I am trying to write a function that will calculate deviance residuals for a general linear model (specified using GLM.jl
). The function extracts predictions from the fitted model (pred
), a vector containing the response variable (response_y
) and the error distribution specified for the fitted model (distType
). I then use a conditional if-elseif-else statement to calculate the deviance residuals depending on the output of distType
.
# Write function
using Test
using Distributions
using Random
using DataFrames
using StatsBase
using GLM
using Gadfly
using Statistics
using Compose
# Define function to calculate deviance residuals
function calcDevResids(;model, df)
###################################################
# Section #1: Extract response vector and model residuals
###################################################
# Extract fitted/predicted values from model object
pred = GLM.predict(model)
# Extract vector containing response variable
response_y = df.y
###################################################
# Section #2: Calculate deviance residuals
# - requires conditional statements to
# loop through different data distributions
###################################################
# Extract statistical distribution specified in model
distType = typeof(model).parameters[1].parameters[1].parameters[2]
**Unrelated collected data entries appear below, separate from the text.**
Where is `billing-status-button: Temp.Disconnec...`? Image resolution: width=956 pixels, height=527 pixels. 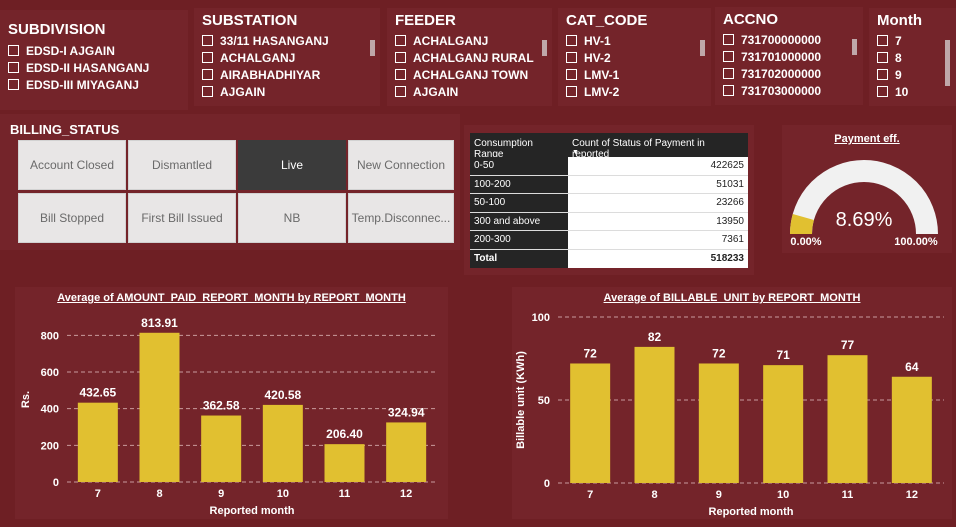 billing-status-button: Temp.Disconnec... is located at coordinates (401, 218).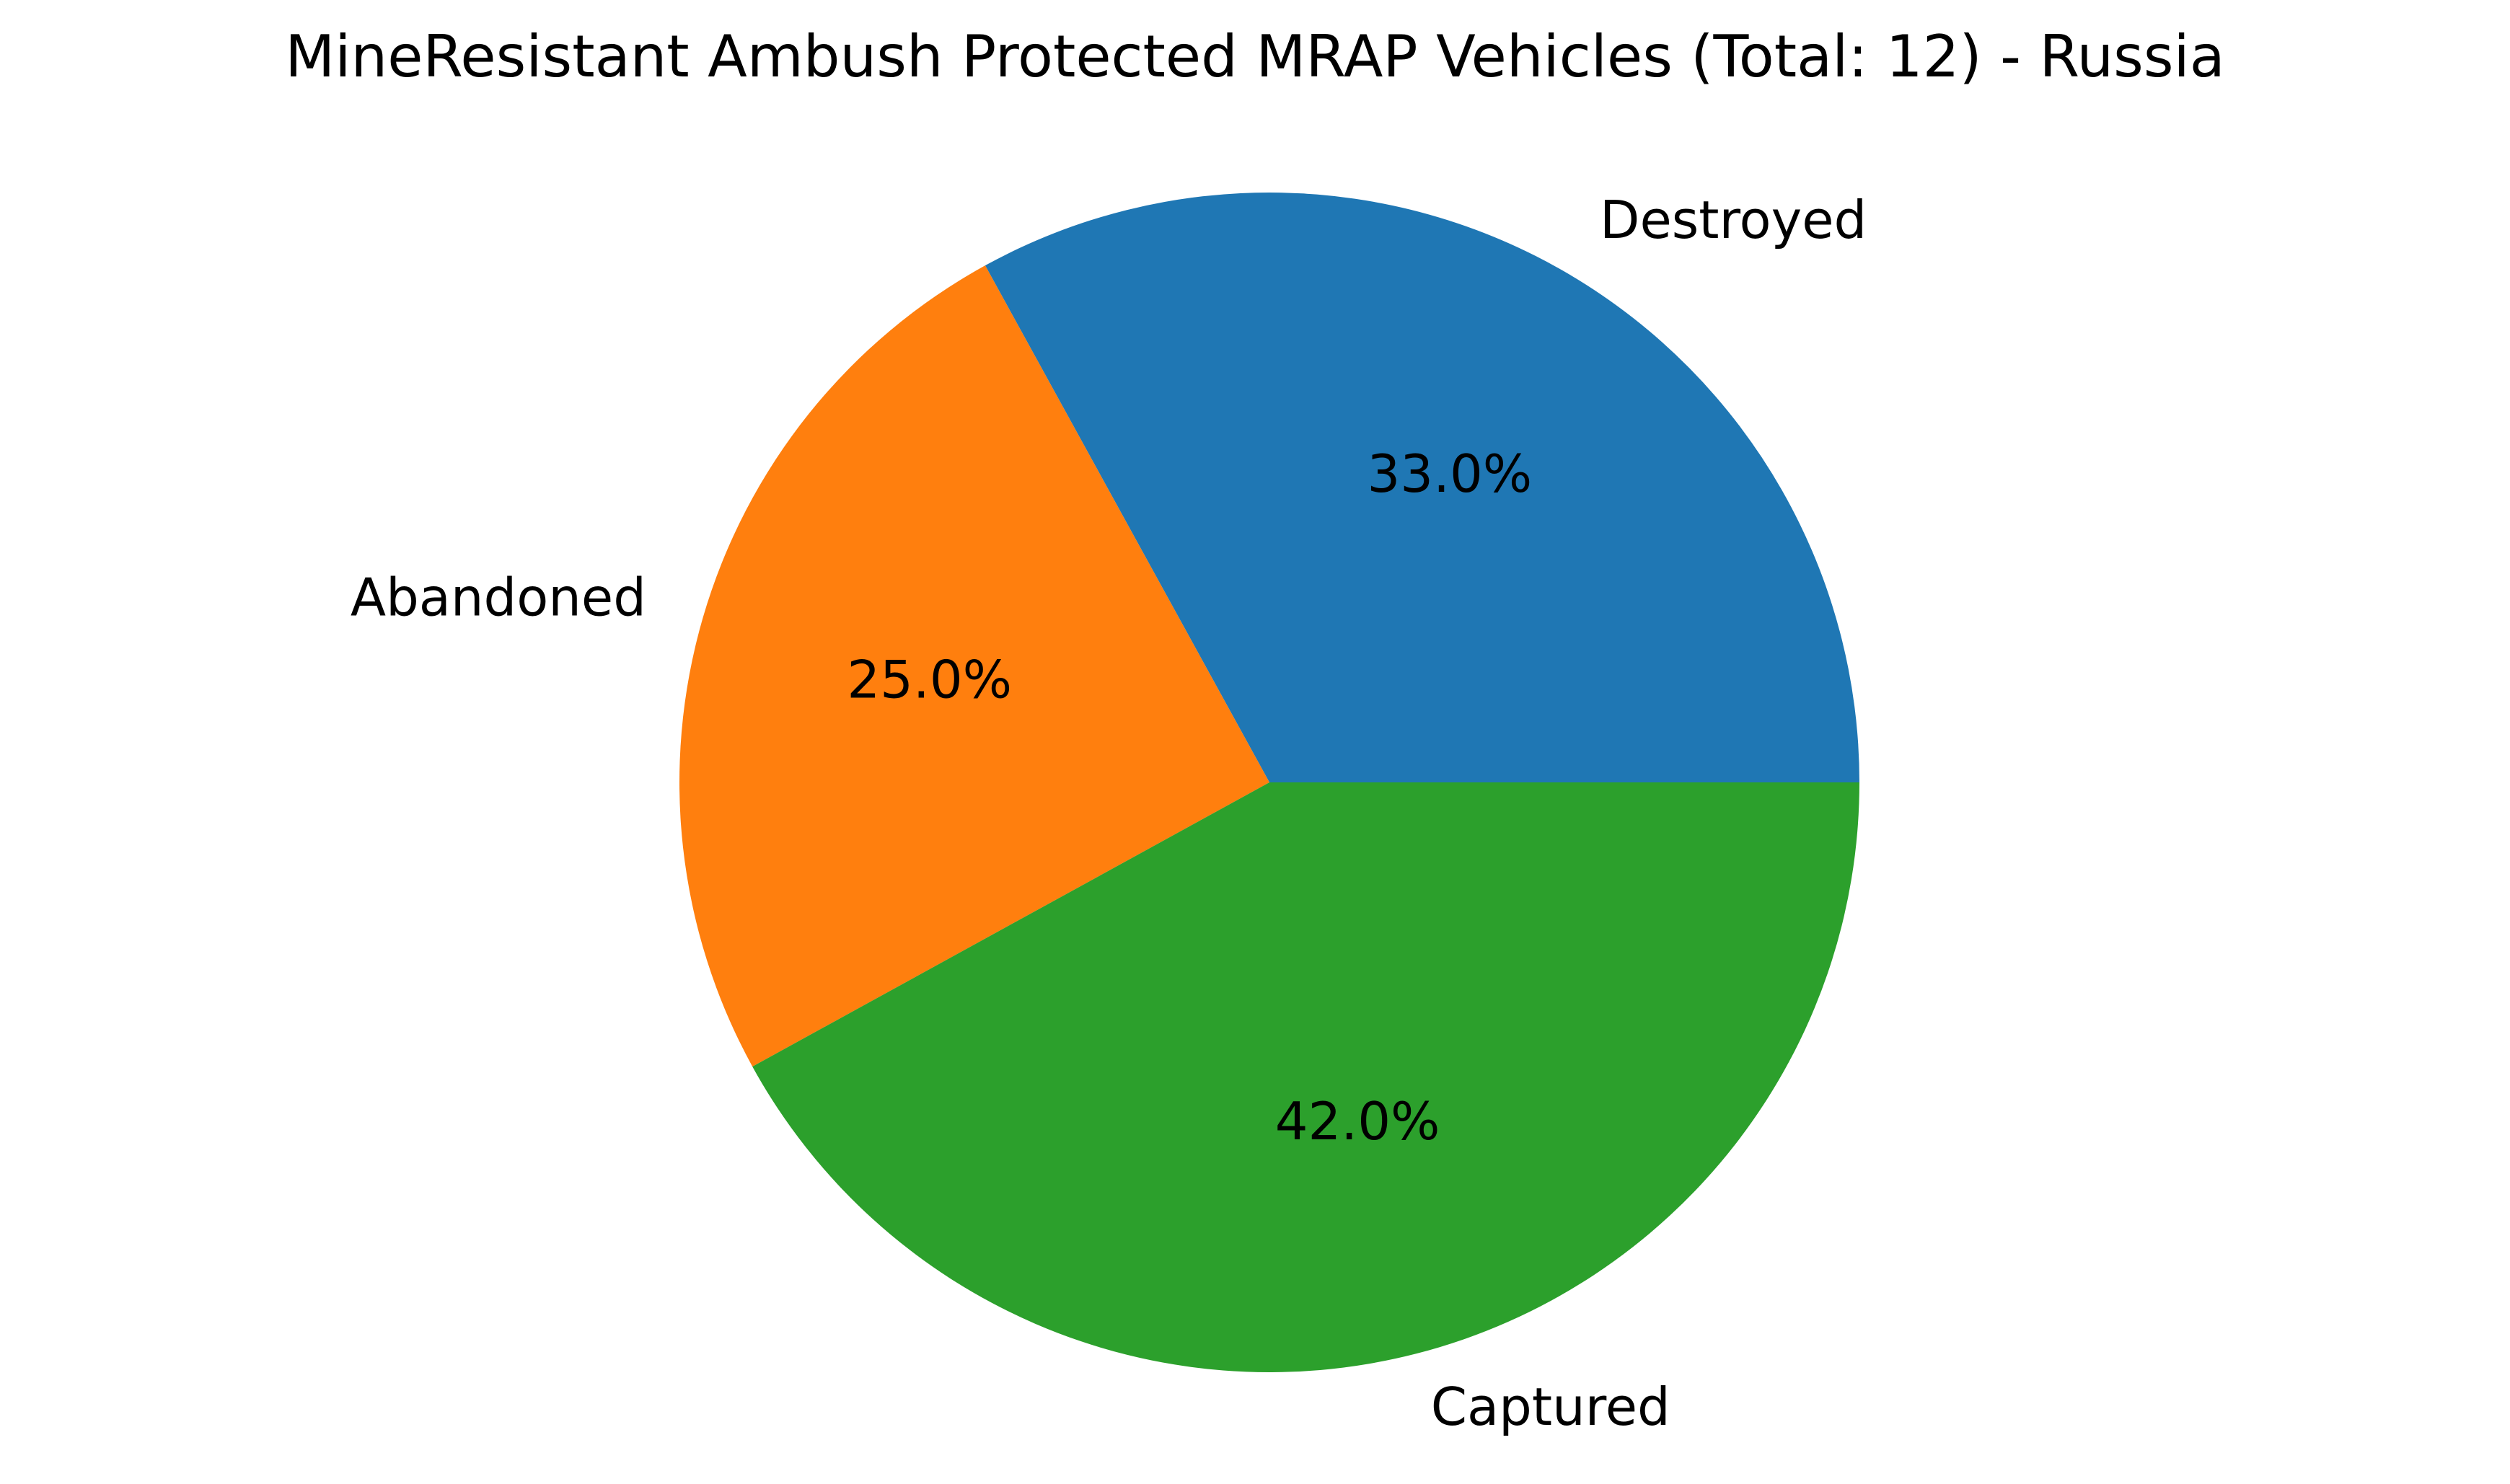  What do you see at coordinates (930, 680) in the screenshot?
I see `percent-label-abandoned: 25.0%` at bounding box center [930, 680].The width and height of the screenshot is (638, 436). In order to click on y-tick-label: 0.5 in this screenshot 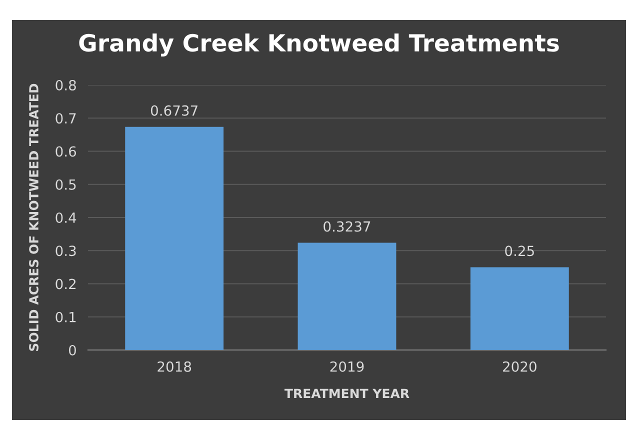, I will do `click(66, 184)`.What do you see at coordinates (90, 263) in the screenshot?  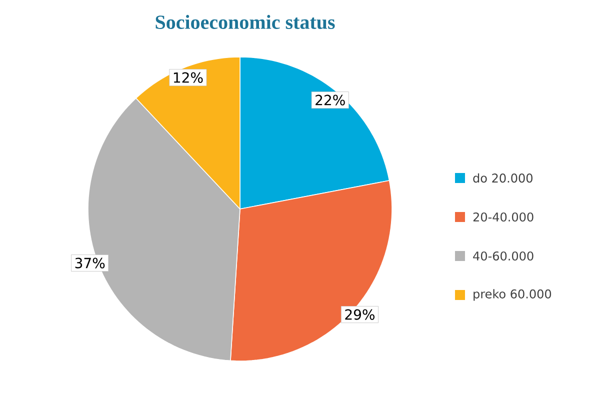 I see `data-label: 37%` at bounding box center [90, 263].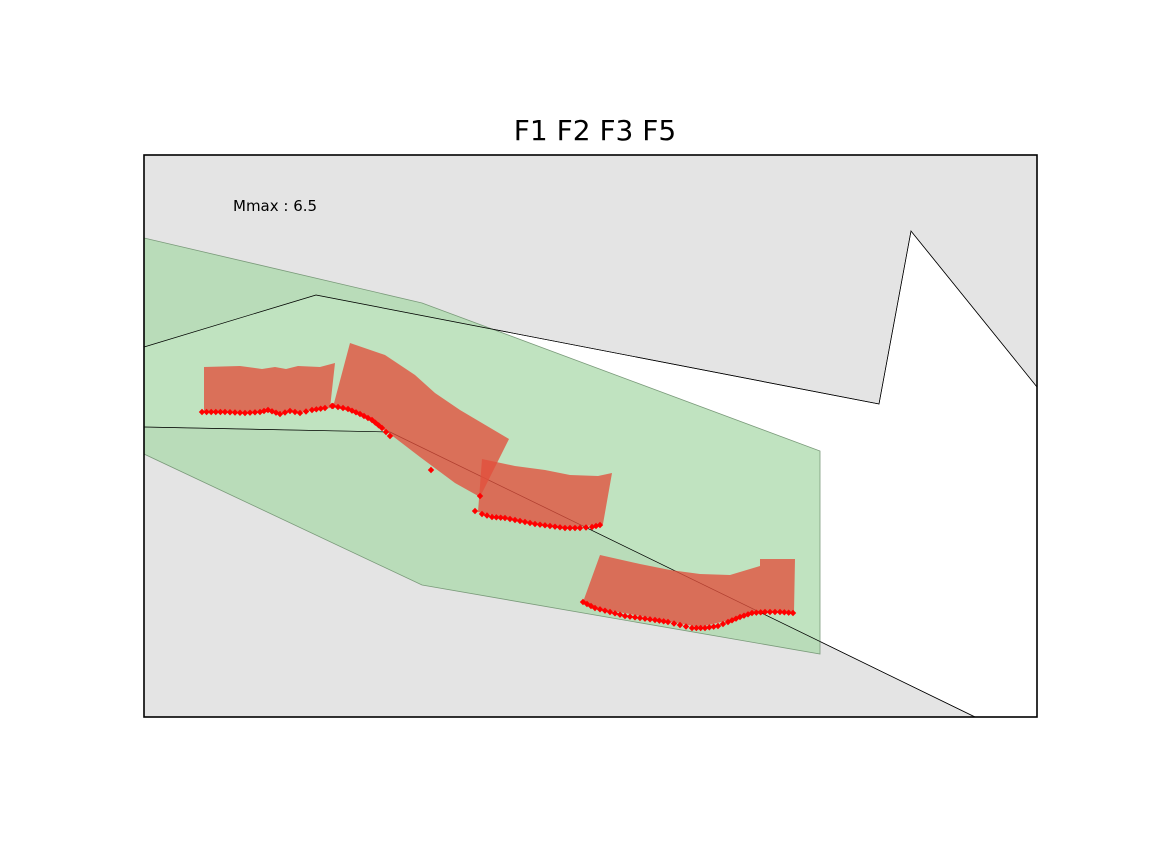  Describe the element at coordinates (689, 591) in the screenshot. I see `fault-plane-f5` at that location.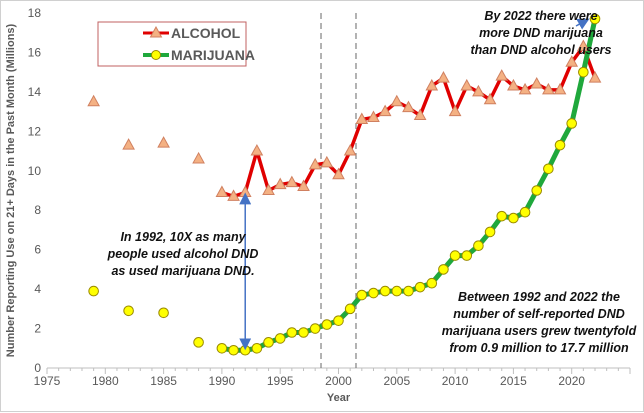  I want to click on annotation-1992-line: as used marijuana DND., so click(182, 271).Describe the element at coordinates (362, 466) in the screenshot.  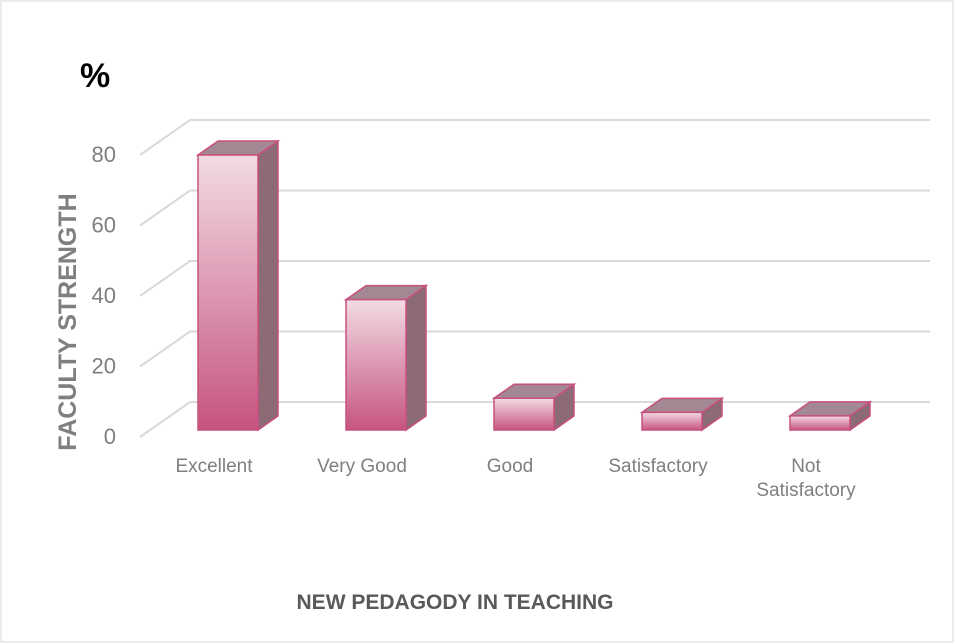
I see `x-tick-label: Very Good` at that location.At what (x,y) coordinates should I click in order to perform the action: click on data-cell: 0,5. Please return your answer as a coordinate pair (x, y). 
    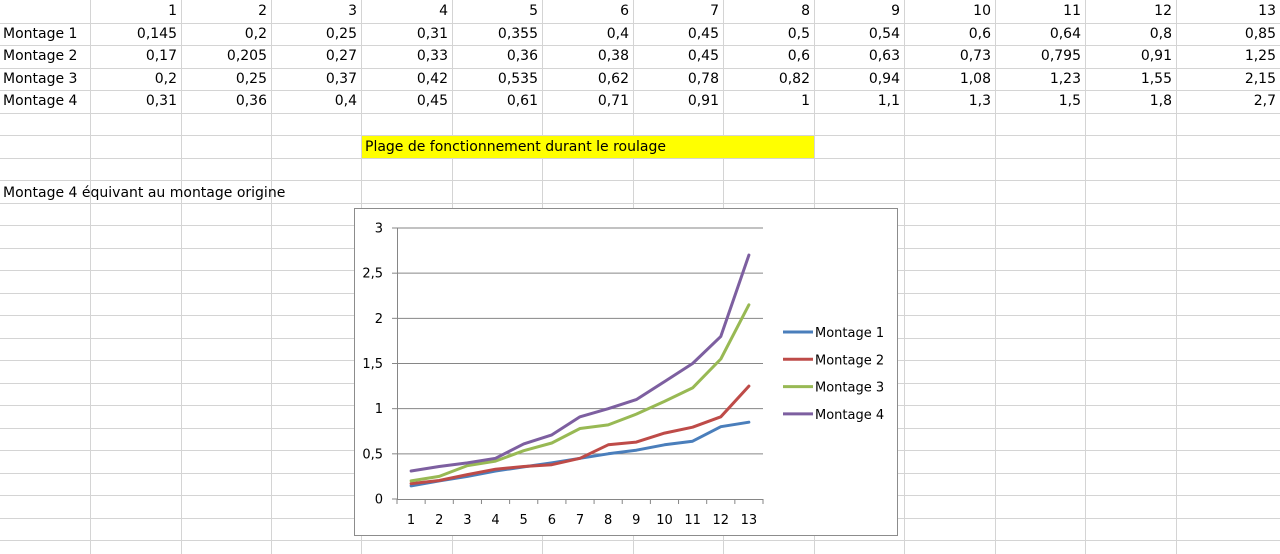
    Looking at the image, I should click on (798, 34).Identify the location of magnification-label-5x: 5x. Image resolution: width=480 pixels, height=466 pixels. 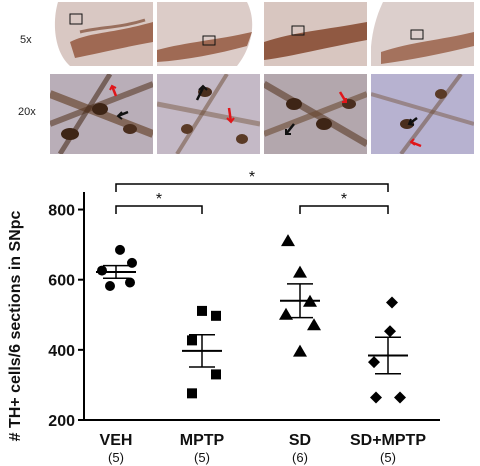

# Use if-elseif-else statements to calculate deviance residuals depending
# on which errors were specified during model specification
# If model was specified with Poisson errors
if distType == "Poisson"
sign.(response_y .- pred) .* sqrt.(GLM.devresid.(Distributions.Poisson(), response_y, pred))
# If model was specified with Gamma errors
elseif distType == "Gamma"
return sign.(response_y .- pred) .* sqrt.(GLM.devresid.(Distributions.Gamma(), response_y, pred))
# If model was specified with Bernoulli errors
elseif distType == "Bernoulli"
sign.(response_y .- pred) .* sqrt.(GLM.devresid.(Distributions.Bernoulli(), response_y, pred))
# If model was specified with Binomial errors
else distType == "Binomial"
sign.(response_y .- pred) .* sqrt.(GLM.devresid.(Distributions.Binomial(), response_y, pred))
end
end
And here is a basic model to test the function:
# Set reproducible seed
Random.seed!(123)
# Simulate n = 100 data points from a Poisson distribution (lambda = 7)
y = rand(Poisson(7), 100)
# Assign grouping variables (5 groups of 20)
x = repeat([1, 2, 3, 4, 5],
inner = 20,
outer = 1)
df = hcat(y, x)
df = DataFrame(df)
colnames = ["y","x"]
rename!(df, Symbol.(colnames))
# Run model
modPoisson = fit(GeneralizedLinearModel,
@formula(y ~ 1 + x),
df,
Poisson(),
GLM.LogLink())
However, I keep getting the follow error when I run the function:
ERROR: DomainError with -10.0: log1p will only return a complex result if called with a complex argument. Try log1p(Complex(x)).
But, when I run the code outside of the function call (see below), I get the expected output and no error.
pred = GLM.predict(modPoisson)
response_y = df.y
dv = sign.(response_y .- pred) .* sqrt.(GLM.devresid.(Distributions.Poisson(), response_y, pred))
julia> dv = sign.(response_y .- pred) .* sqrt.(GLM.devresid.(Distributions.Poisson(), response_y, pred)) 100-element Array{Float64,1}: 0.9061633419878498 1.5493622873332258 0.9061633419878498 0.217165948855438 -0.9383362226732821 -0.9383362226732821 â‹® 0.07437940612764843 0.07437940612764843 0.8013566375722013 0.07437940612764843 1.4748443746174682 -0.7265187364238832
I have tried adding complex()
and Complex()
to the terms in the code to create dv
, with no success.
Any pointers or advice would be much appreciated. I am a Julia-newbie (< 3 months experience), so I am sure I am missing something quite simple.